Spanish actress (1932–2022)

Alicia Pérez Herranz, best known as Alicia Hermida (26 September 1932 – 9 February 2022) was a Spanish actress and acting teacher.

== Life and career ==
Alicia Pérez Herranz (her real name) was born in Madrid on 26 September 1932. She made her stage debut at the age of 13, and in the 1970s she formed her own theatrical company, La Barraca. In 1980 she founded an acting school, the Escuela Alicia Hermida ("Alicia Hermida School"). She was also active in cinema, where she debuted in 1960 and worked with prominent directors such as José Luis Cuerda, Emilio Martínez-Lázaro and Jaime Chávarri, and on television, where she was best known for her roles in the long-running series Cuéntame cómo pasó and in Las chicas de oro, the Spanish remake of The Golden Girls.

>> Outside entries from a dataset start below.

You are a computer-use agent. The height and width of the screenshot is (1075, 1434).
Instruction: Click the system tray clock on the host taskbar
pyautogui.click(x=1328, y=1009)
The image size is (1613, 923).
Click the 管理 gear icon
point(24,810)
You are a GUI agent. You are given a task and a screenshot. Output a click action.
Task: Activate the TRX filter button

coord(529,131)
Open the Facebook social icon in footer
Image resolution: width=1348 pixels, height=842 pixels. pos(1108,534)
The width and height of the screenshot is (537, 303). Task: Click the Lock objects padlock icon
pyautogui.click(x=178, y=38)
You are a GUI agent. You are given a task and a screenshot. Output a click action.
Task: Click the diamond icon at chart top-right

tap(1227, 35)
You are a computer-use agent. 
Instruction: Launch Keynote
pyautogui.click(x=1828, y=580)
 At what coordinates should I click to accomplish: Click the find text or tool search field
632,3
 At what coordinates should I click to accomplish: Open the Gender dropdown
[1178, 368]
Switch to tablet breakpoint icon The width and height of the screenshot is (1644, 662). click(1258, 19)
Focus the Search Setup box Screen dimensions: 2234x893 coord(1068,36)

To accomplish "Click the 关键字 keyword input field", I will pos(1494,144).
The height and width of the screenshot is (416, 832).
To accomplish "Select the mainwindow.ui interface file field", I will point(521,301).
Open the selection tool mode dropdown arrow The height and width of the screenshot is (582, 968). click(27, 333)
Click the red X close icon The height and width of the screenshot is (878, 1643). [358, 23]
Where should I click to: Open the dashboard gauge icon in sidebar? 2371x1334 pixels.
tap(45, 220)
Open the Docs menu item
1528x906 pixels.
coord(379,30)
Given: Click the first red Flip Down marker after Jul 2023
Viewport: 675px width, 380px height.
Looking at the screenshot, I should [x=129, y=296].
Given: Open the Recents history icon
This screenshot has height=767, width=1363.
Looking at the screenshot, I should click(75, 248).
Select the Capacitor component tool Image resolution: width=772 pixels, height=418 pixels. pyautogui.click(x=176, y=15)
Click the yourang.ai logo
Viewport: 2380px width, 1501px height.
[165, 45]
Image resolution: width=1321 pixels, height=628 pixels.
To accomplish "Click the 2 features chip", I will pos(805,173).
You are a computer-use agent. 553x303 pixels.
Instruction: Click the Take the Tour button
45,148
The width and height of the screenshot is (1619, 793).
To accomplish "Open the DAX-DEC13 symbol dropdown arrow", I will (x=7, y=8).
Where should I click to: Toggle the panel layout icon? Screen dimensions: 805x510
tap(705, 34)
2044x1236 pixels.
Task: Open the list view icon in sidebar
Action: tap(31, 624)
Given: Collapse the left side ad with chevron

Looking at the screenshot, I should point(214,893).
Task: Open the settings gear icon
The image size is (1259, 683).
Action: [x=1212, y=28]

During her career Hermida was the recipient of several honors and accolades, including the 1998 Max Award for Best Supporting Actress for her role in Divinas palabras and a Lifetime Achievement Award by the Spanish Actors Union in 2017.

Beyond her career, she distinguished herself for strong left-leaning views and was a vocal supporter of the Cuban Revolution. She also ran as a candidate to the 2009 European Parliament election in Spain with the Iniciativa Internacionalista-La Solidaridad entre los Pueblos electoral list.

Hermida died on 9 February 2022, age 89, in the retirement home where she lived with her husband, the actor Jaime Losada.